● What to work on: Render all of the records below as a numbered list, one line per entry, and omit every blank line.

● Material:
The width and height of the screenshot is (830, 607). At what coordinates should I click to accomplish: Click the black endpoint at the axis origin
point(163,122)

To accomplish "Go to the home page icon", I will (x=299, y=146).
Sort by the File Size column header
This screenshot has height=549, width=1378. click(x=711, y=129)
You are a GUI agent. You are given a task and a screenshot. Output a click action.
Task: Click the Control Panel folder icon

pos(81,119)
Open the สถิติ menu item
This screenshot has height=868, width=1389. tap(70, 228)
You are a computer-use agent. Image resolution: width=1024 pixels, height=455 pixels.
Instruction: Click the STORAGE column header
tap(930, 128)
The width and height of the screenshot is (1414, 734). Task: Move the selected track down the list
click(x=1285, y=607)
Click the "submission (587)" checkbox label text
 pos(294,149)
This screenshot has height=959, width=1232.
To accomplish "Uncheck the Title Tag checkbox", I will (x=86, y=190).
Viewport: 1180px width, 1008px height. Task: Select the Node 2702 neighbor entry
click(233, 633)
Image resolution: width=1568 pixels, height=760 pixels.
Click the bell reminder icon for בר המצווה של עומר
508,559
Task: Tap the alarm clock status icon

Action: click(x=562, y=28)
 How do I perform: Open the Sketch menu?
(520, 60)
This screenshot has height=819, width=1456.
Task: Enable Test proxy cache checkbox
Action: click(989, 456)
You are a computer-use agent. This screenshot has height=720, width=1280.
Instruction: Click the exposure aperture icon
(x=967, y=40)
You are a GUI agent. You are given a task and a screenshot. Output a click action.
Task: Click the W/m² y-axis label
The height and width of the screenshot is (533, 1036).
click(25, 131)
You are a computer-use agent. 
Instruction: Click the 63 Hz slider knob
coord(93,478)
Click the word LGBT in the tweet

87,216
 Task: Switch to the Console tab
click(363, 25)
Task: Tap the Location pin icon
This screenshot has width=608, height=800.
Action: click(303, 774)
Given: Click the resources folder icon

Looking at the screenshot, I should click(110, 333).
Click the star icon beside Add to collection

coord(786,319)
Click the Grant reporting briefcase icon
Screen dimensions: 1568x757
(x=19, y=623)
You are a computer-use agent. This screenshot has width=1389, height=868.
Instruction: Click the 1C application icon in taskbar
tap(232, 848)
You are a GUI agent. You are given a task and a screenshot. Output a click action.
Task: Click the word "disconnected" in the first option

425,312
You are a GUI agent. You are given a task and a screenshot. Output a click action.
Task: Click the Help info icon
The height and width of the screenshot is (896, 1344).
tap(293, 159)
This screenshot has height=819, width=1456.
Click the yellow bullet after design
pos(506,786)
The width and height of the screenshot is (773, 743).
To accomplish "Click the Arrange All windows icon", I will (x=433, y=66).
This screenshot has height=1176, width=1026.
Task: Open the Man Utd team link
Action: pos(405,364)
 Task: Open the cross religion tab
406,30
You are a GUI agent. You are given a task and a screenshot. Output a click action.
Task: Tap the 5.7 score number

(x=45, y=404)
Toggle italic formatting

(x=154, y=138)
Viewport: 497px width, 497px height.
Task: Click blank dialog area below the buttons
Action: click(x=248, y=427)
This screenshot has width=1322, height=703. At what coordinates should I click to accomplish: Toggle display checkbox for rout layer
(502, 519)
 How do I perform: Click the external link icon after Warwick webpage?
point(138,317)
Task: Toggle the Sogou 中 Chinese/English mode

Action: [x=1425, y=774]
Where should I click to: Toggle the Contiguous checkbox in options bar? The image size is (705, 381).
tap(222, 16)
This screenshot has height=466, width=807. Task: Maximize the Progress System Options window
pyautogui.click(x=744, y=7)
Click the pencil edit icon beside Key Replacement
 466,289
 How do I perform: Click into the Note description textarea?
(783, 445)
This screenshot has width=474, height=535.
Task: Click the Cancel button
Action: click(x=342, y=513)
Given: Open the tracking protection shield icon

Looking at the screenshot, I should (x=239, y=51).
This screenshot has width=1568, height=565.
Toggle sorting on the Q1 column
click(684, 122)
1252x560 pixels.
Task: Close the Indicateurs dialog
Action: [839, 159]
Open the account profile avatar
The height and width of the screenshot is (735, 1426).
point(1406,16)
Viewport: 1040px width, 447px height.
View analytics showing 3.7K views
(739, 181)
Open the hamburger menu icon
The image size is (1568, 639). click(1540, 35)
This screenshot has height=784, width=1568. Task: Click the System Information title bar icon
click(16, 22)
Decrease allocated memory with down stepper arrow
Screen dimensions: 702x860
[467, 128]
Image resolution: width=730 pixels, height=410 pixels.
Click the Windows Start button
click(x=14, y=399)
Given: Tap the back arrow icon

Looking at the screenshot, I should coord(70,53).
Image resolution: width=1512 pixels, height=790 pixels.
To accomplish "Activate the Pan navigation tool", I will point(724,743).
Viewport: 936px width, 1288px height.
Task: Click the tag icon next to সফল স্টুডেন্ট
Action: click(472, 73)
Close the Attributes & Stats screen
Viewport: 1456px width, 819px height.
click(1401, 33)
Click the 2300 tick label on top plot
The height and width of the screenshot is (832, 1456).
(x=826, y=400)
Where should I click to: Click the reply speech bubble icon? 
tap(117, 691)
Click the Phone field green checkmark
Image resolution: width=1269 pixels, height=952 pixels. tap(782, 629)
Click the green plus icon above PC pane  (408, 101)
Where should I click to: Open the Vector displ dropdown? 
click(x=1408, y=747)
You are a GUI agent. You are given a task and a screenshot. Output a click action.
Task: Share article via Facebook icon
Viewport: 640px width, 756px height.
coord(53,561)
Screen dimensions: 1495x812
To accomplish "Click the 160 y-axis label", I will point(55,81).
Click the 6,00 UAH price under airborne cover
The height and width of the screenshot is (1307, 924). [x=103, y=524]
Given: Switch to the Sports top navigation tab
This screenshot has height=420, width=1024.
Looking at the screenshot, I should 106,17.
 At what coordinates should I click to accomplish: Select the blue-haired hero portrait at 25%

● Solved problem:
1. The width and height of the screenshot is (830, 607). At what coordinates should I click to accomplish: Click the black endpoint at the axis origin
2. point(163,122)
3. To accomplish "Go to the home page icon", I will (x=299, y=146).
4. Sort by the File Size column header
5. This screenshot has height=549, width=1378. click(x=711, y=129)
6. You are a GUI agent. You are given a task and a screenshot. Output a click action.
7. Task: Click the Control Panel folder icon
8. pos(81,119)
9. Open the สถิติ menu item
10. This screenshot has height=868, width=1389. tap(70, 228)
11. You are a computer-use agent. Image resolution: width=1024 pixels, height=455 pixels.
12. Instruction: Click the STORAGE column header
13. tap(930, 128)
14. The width and height of the screenshot is (1414, 734). Task: Move the selected track down the list
15. click(x=1285, y=607)
16. Click the "submission (587)" checkbox label text
17.  pos(294,149)
18. This screenshot has height=959, width=1232.
19. To accomplish "Uncheck the Title Tag checkbox", I will (x=86, y=190).
20. Viewport: 1180px width, 1008px height. Task: Select the Node 2702 neighbor entry
21. click(233, 633)
22. Image resolution: width=1568 pixels, height=760 pixels.
23. Click the bell reminder icon for בר המצווה של עומר
24. 508,559
25. Task: Tap the alarm clock status icon
26. Action: click(x=562, y=28)
27.  How do I perform: Open the Sketch menu?
28. (520, 60)
29. This screenshot has height=819, width=1456.
30. Task: Enable Test proxy cache checkbox
31. Action: click(989, 456)
32. You are a computer-use agent. This screenshot has height=720, width=1280.
33. Instruction: Click the exposure aperture icon
34. (x=967, y=40)
35. You are a GUI agent. You are given a task and a screenshot. Output a click action.
36. Task: Click the W/m² y-axis label
37. The height and width of the screenshot is (533, 1036).
38. click(25, 131)
39. You are a computer-use agent. 
40. Instruction: Click the 63 Hz slider knob
41. coord(93,478)
42. Click the word LGBT in the tweet
43. 87,216
44.  Task: Switch to the Console tab
45. click(363, 25)
46. Task: Tap the Location pin icon
47. This screenshot has width=608, height=800.
48. Action: click(303, 774)
49. Given: Click the resources folder icon
50. Looking at the screenshot, I should click(110, 333).
51. Click the star icon beside Add to collection
52. coord(786,319)
53. Click the Grant reporting briefcase icon
54. Screen dimensions: 1568x757
55. (x=19, y=623)
56. You are a computer-use agent. This screenshot has width=1389, height=868.
57. Instruction: Click the 1C application icon in taskbar
58. tap(232, 848)
59. You are a GUI agent. You are given a task and a screenshot. Output a click action.
60. Task: Click the word "disconnected" in the first option
61. 425,312
62. You are a GUI agent. You are given a task and a screenshot. Output a click action.
63. Task: Click the Help info icon
64. The height and width of the screenshot is (896, 1344).
65. tap(293, 159)
66. This screenshot has height=819, width=1456.
67. Click the yellow bullet after design
68. pos(506,786)
69. The width and height of the screenshot is (773, 743).
70. To accomplish "Click the Arrange All windows icon", I will (x=433, y=66).
71. This screenshot has height=1176, width=1026.
72. Task: Open the Man Utd team link
73. Action: pos(405,364)
74.  Task: Open the cross religion tab
75. 406,30
76. You are a GUI agent. You are given a task and a screenshot. Output a click action.
77. Task: Tap the 5.7 score number
78. (x=45, y=404)
79. Toggle italic formatting
80. (x=154, y=138)
81. Viewport: 497px width, 497px height.
82. Task: Click blank dialog area below the buttons
83. Action: click(x=248, y=427)
84. This screenshot has width=1322, height=703. At what coordinates should I click to accomplish: Toggle display checkbox for rout layer
85. (502, 519)
86.  How do I perform: Click the external link icon after Warwick webpage?
87. point(138,317)
88. Task: Toggle the Sogou 中 Chinese/English mode
89. Action: [x=1425, y=774]
90. Where should I click to: Toggle the Contiguous checkbox in options bar? The image size is (705, 381).
91. tap(222, 16)
92. This screenshot has height=466, width=807. Task: Maximize the Progress System Options window
93. pyautogui.click(x=744, y=7)
94. Click the pencil edit icon beside Key Replacement
95.  466,289
96.  How do I perform: Click into the Note description textarea?
97. (783, 445)
98. This screenshot has width=474, height=535.
99. Task: Click the Cancel button
100. Action: click(x=342, y=513)
101. Given: Open the tracking protection shield icon
102. Looking at the screenshot, I should (x=239, y=51).
103. This screenshot has width=1568, height=565.
104. Toggle sorting on the Q1 column
105. click(684, 122)
106. 1252x560 pixels.
107. Task: Close the Indicateurs dialog
108. Action: [839, 159]
109. Open the account profile avatar
110. The height and width of the screenshot is (735, 1426).
111. point(1406,16)
112. Viewport: 1040px width, 447px height.
113. View analytics showing 3.7K views
114. (739, 181)
115. Open the hamburger menu icon
116. The image size is (1568, 639). click(1540, 35)
117. This screenshot has height=784, width=1568. Task: Click the System Information title bar icon
118. click(16, 22)
119. Decrease allocated memory with down stepper arrow
120. Screen dimensions: 702x860
121. [467, 128]
122. Image resolution: width=730 pixels, height=410 pixels.
123. Click the Windows Start button
124. click(x=14, y=399)
125. Given: Tap the back arrow icon
126. Looking at the screenshot, I should coord(70,53).
127. Image resolution: width=1512 pixels, height=790 pixels.
128. To accomplish "Activate the Pan navigation tool", I will point(724,743).
129. Viewport: 936px width, 1288px height.
130. Task: Click the tag icon next to সফল স্টুডেন্ট
131. Action: click(472, 73)
132. Close the Attributes & Stats screen
133. Viewport: 1456px width, 819px height.
134. click(1401, 33)
135. Click the 2300 tick label on top plot
136. The height and width of the screenshot is (832, 1456).
137. (x=826, y=400)
138. Where should I click to: Click the reply speech bubble icon? 
139. tap(117, 691)
140. Click the Phone field green checkmark
141. Image resolution: width=1269 pixels, height=952 pixels. tap(782, 629)
142. Click the green plus icon above PC pane  (408, 101)
143. Where should I click to: Open the Vector displ dropdown? 
144. click(x=1408, y=747)
145. You are a GUI agent. You are given a task and a screenshot. Output a click action.
146. Task: Share article via Facebook icon
147. Viewport: 640px width, 756px height.
148. coord(53,561)
149. Screen dimensions: 1495x812
150. To accomplish "Click the 160 y-axis label", I will point(55,81).
151. Click the 6,00 UAH price under airborne cover
152. The height and width of the screenshot is (1307, 924). [x=103, y=524]
153. Given: Switch to the Sports top navigation tab
154. This screenshot has height=420, width=1024.
155. Looking at the screenshot, I should 106,17.
156.  At what coordinates should I click to accomplish: Select the blue-haired hero portrait at 25%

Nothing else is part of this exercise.